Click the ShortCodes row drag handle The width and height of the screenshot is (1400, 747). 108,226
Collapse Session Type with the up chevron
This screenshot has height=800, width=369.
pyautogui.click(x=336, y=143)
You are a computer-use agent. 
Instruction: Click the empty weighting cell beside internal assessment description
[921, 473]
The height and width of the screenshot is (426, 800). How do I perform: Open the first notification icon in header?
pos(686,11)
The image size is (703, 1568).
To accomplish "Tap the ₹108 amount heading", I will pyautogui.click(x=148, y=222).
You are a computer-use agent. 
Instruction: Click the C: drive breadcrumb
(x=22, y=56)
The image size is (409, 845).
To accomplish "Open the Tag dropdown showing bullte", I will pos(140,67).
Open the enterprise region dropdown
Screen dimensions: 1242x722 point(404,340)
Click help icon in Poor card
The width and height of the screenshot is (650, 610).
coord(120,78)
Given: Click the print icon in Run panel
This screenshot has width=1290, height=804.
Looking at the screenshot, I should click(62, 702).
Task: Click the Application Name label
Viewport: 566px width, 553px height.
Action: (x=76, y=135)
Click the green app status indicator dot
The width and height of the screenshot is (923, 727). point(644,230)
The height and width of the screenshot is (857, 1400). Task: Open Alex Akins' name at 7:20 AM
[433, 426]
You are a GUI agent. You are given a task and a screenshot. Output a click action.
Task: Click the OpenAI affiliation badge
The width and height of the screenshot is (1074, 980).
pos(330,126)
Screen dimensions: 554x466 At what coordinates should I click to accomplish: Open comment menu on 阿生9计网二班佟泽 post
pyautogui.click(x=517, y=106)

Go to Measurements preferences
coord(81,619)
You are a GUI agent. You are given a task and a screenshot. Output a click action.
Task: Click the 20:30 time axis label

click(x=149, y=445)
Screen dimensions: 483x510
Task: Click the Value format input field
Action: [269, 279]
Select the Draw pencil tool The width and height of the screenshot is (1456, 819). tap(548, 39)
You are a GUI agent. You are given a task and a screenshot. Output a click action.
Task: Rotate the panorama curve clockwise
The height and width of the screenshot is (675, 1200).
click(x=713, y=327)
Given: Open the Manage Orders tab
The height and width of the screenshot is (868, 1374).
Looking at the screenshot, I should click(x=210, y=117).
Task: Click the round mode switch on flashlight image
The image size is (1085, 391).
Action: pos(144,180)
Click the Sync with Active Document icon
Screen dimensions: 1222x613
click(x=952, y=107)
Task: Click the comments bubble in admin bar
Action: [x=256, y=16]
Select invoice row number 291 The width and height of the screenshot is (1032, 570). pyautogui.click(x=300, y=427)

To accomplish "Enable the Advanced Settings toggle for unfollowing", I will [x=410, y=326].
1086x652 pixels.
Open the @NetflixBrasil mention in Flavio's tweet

· · · · ·

§ Problem requirements: A reply that repeats all the data exactly is required.

§ Answer for this exercise:
Click the ShortCodes row drag handle The width and height of the screenshot is (1400, 747). 108,226
Collapse Session Type with the up chevron
This screenshot has height=800, width=369.
pyautogui.click(x=336, y=143)
You are a computer-use agent. 
Instruction: Click the empty weighting cell beside internal assessment description
[921, 473]
The height and width of the screenshot is (426, 800). How do I perform: Open the first notification icon in header?
pos(686,11)
The image size is (703, 1568).
To accomplish "Tap the ₹108 amount heading", I will pyautogui.click(x=148, y=222).
You are a computer-use agent. 
Instruction: Click the C: drive breadcrumb
(x=22, y=56)
The image size is (409, 845).
To accomplish "Open the Tag dropdown showing bullte", I will pos(140,67).
Open the enterprise region dropdown
Screen dimensions: 1242x722 point(404,340)
Click help icon in Poor card
The width and height of the screenshot is (650, 610).
coord(120,78)
Given: Click the print icon in Run panel
This screenshot has width=1290, height=804.
Looking at the screenshot, I should click(62, 702).
Task: Click the Application Name label
Viewport: 566px width, 553px height.
Action: (x=76, y=135)
Click the green app status indicator dot
The width and height of the screenshot is (923, 727). point(644,230)
The height and width of the screenshot is (857, 1400). Task: Open Alex Akins' name at 7:20 AM
[433, 426]
You are a GUI agent. You are given a task and a screenshot. Output a click action.
Task: Click the OpenAI affiliation badge
The width and height of the screenshot is (1074, 980).
pos(330,126)
Screen dimensions: 554x466 At what coordinates should I click to accomplish: Open comment menu on 阿生9计网二班佟泽 post
pyautogui.click(x=517, y=106)

Go to Measurements preferences
coord(81,619)
You are a GUI agent. You are given a task and a screenshot. Output a click action.
Task: Click the 20:30 time axis label

click(x=149, y=445)
Screen dimensions: 483x510
Task: Click the Value format input field
Action: [269, 279]
Select the Draw pencil tool The width and height of the screenshot is (1456, 819). tap(548, 39)
You are a GUI agent. You are given a task and a screenshot. Output a click action.
Task: Rotate the panorama curve clockwise
The height and width of the screenshot is (675, 1200).
click(x=713, y=327)
Given: Open the Manage Orders tab
The height and width of the screenshot is (868, 1374).
Looking at the screenshot, I should click(x=210, y=117).
Task: Click the round mode switch on flashlight image
The image size is (1085, 391).
Action: pos(144,180)
Click the Sync with Active Document icon
Screen dimensions: 1222x613
click(x=952, y=107)
Task: Click the comments bubble in admin bar
Action: [x=256, y=16]
Select invoice row number 291 The width and height of the screenshot is (1032, 570). pyautogui.click(x=300, y=427)

To accomplish "Enable the Advanced Settings toggle for unfollowing", I will [x=410, y=326].
1086x652 pixels.
Open the @NetflixBrasil mention in Flavio's tweet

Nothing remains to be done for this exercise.